Once the Philistine threat was over, Saul again turned his attention to tracking down his rival David. There were reports that David was hiding in the area of Engedi, so Saul took three thousand men and marched in that direction. En route, Saul entered one of the caves that were part of a sheepfold to relieve himself. David and some of his men were hiding in the inner recesses of that same cave. The men reminded David that God had promised one day to deliver his enemies into his hand. David crept forward in the dark and cut off the edge of Saul’s robe, but he returned to his men guilt-stricken because he even had dared to cut the robe of God’s anointed. David persuaded his men not to touch Saul, and after Saul had gone a safe distance, David went out of the cave and called after him. He bowed to the ground and addressed Saul respectfully as “My lord the king.” With great emotion, David tried to make his father-in-law see that he was being manipulated by certain men who stood to profit by removing David from the scene. He pointed out that he could have slain Saul in the cave had he been so minded and provided proof with the missing edge of Saul’s robe. Perhaps God would avenge the wrong that Saul had done to him, but David would not. Saul was wasting his time seeking him, for David was self-deprecating as he explained that he was no more a threat than a single flea on a dead dog. David concluded his speech by appealing to God to deliver him from the hand of Saul.
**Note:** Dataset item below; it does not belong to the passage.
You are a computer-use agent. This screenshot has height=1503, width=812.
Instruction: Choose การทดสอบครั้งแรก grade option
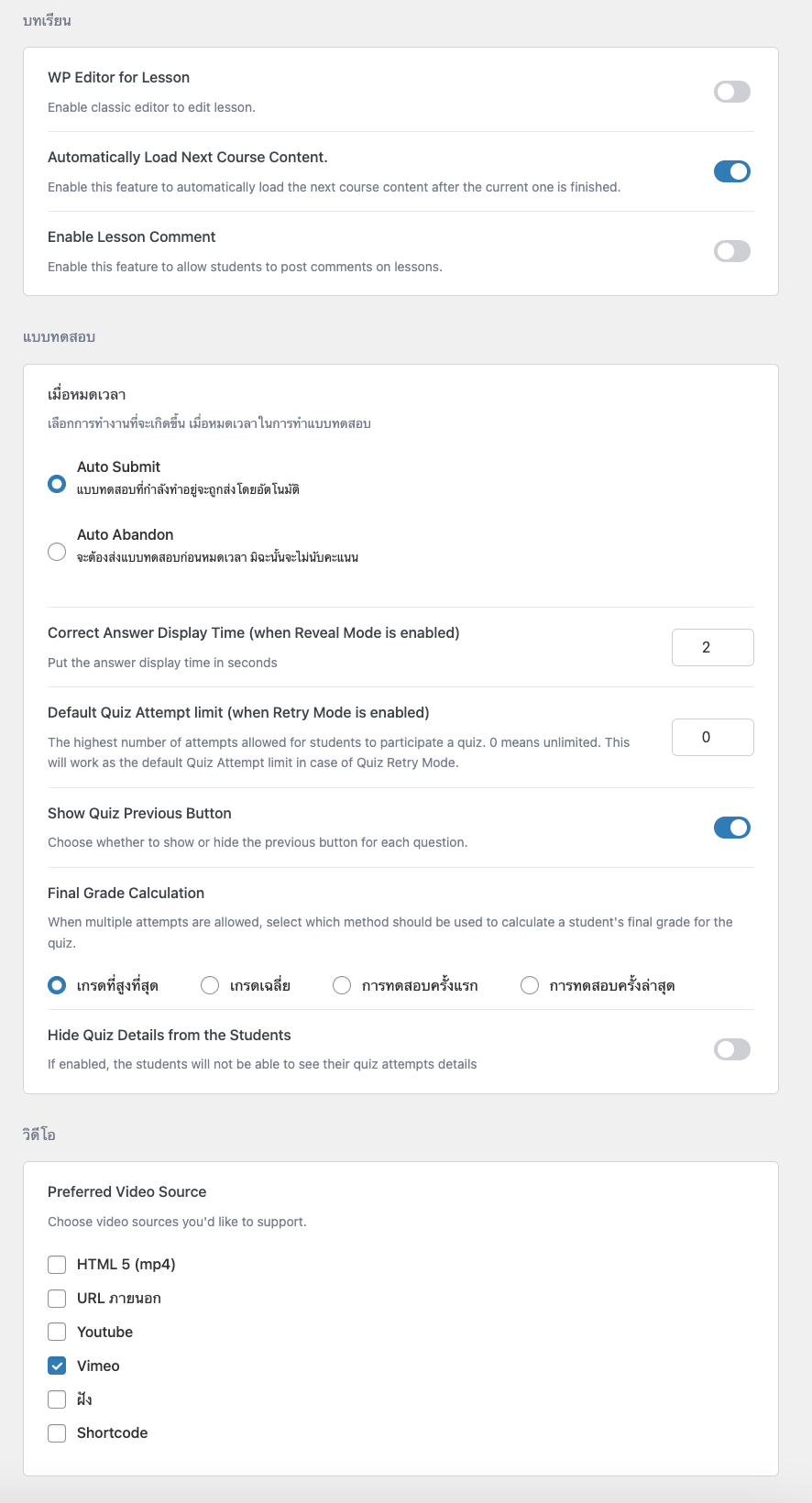(342, 985)
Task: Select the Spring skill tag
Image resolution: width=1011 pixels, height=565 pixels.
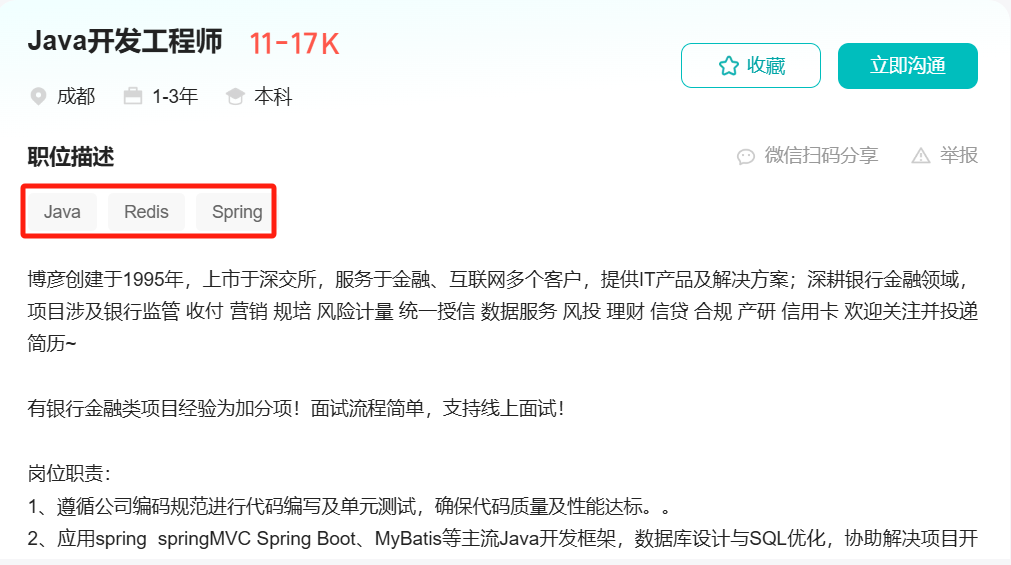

Saul was moved to tears by the words of David and acknowledged that David had been more righteous than he. Saul recognized for the moment that David must not have considered him as an enemy, else he would have slain him in the cave. Saul prayed God's blessing on David since he had refrained from killing the king. Saul declared that David would one day be king and concluded by adjured an oath from David that he would not wipe out his family, an action frequently taken when a new dynasty came to power. David quickly gave Saul the promise he desired, and he returned home. David and his men went up to “the stronghold,” the most rugged part of the Wilderness of Judea.
Thing To Consider:
- Why does David see the opportunity to kill Saul differently than his men?
- What posture should we take toward those in leadership over us even when they may be in the wrong?
- Who struck David's heart?
- What does David's speech tell us about his attitude toward God and Saul?
- Does David offer false humility? What makes you think this?
- What does Saul's declaration tell us about Saul's thoughts toward David?